Given data below:

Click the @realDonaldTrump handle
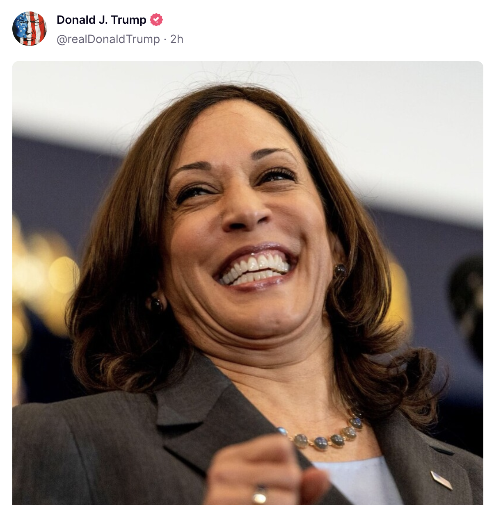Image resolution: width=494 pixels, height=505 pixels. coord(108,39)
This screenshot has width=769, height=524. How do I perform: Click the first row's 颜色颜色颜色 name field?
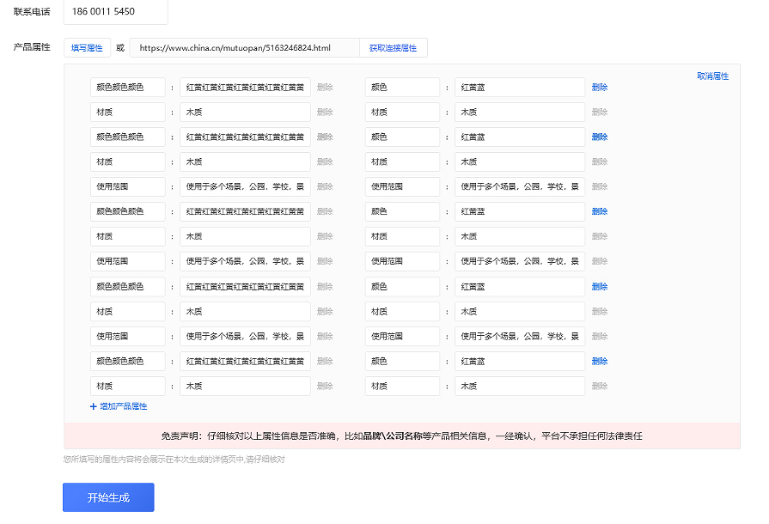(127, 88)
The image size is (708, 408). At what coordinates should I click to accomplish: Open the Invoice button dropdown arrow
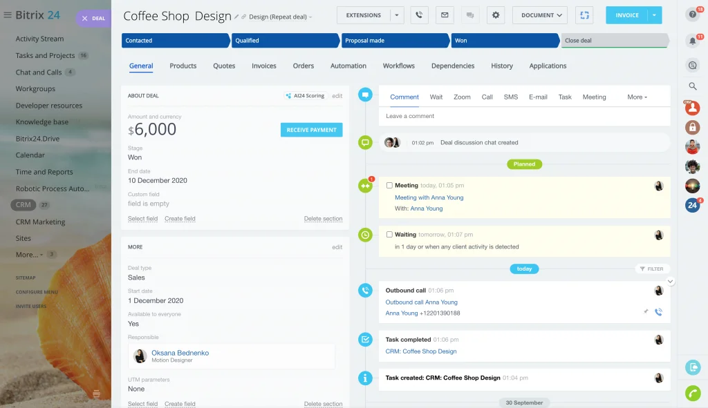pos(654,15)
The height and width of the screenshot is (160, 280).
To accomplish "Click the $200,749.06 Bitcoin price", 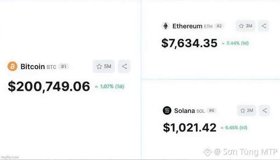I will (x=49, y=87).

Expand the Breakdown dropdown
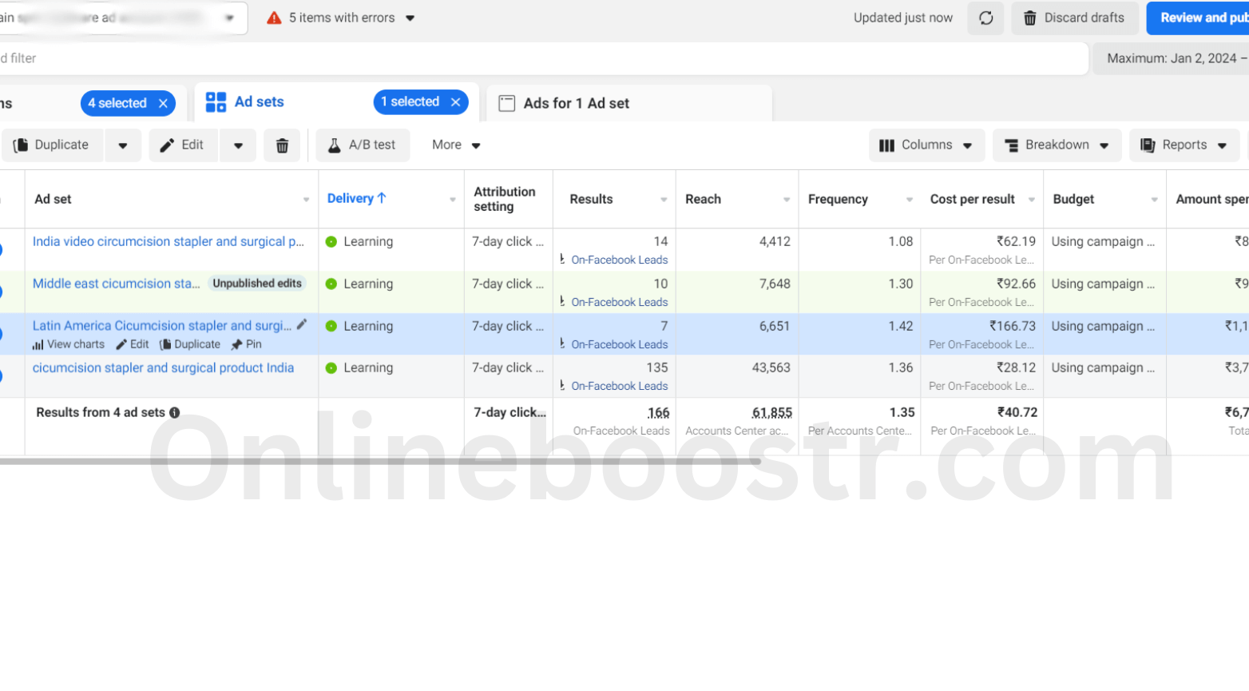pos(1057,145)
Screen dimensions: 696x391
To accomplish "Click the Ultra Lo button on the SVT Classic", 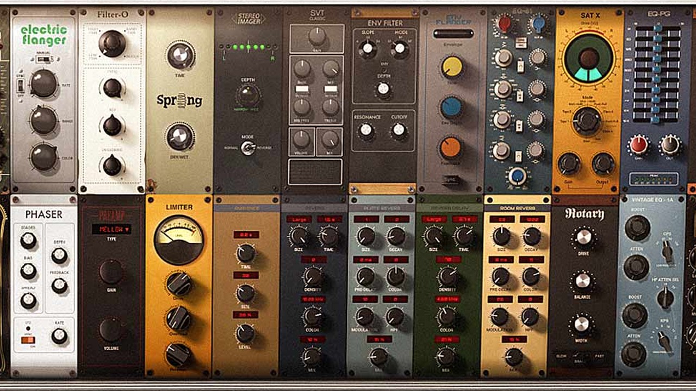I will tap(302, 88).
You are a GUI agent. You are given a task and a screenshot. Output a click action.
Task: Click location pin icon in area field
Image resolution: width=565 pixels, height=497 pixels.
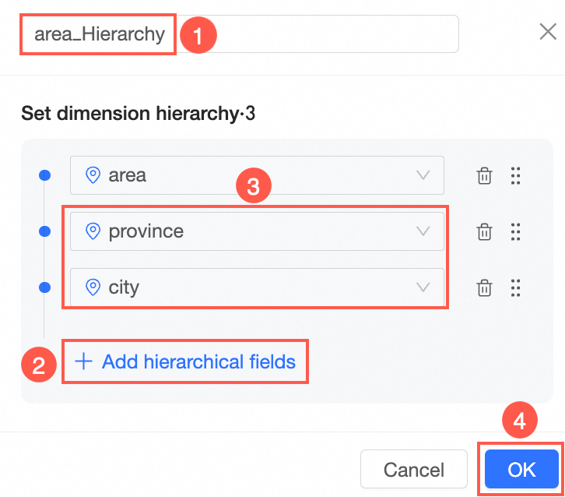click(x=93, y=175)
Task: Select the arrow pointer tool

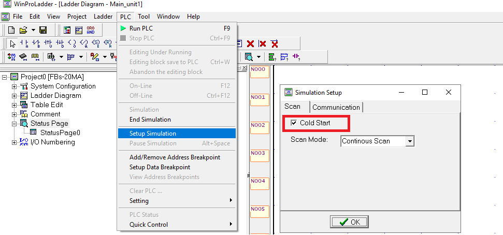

End of Given data.

Please retype exactly the lines from the one containing "You are a GUI" through the last line of the records, both included, leaving out every picture.

You are a GUI agent. You are given a task and a screenshot. Output a click action.
Task: Click location pin icon in area field
Image resolution: width=565 pixels, height=497 pixels.
click(x=93, y=175)
Task: Select the arrow pointer tool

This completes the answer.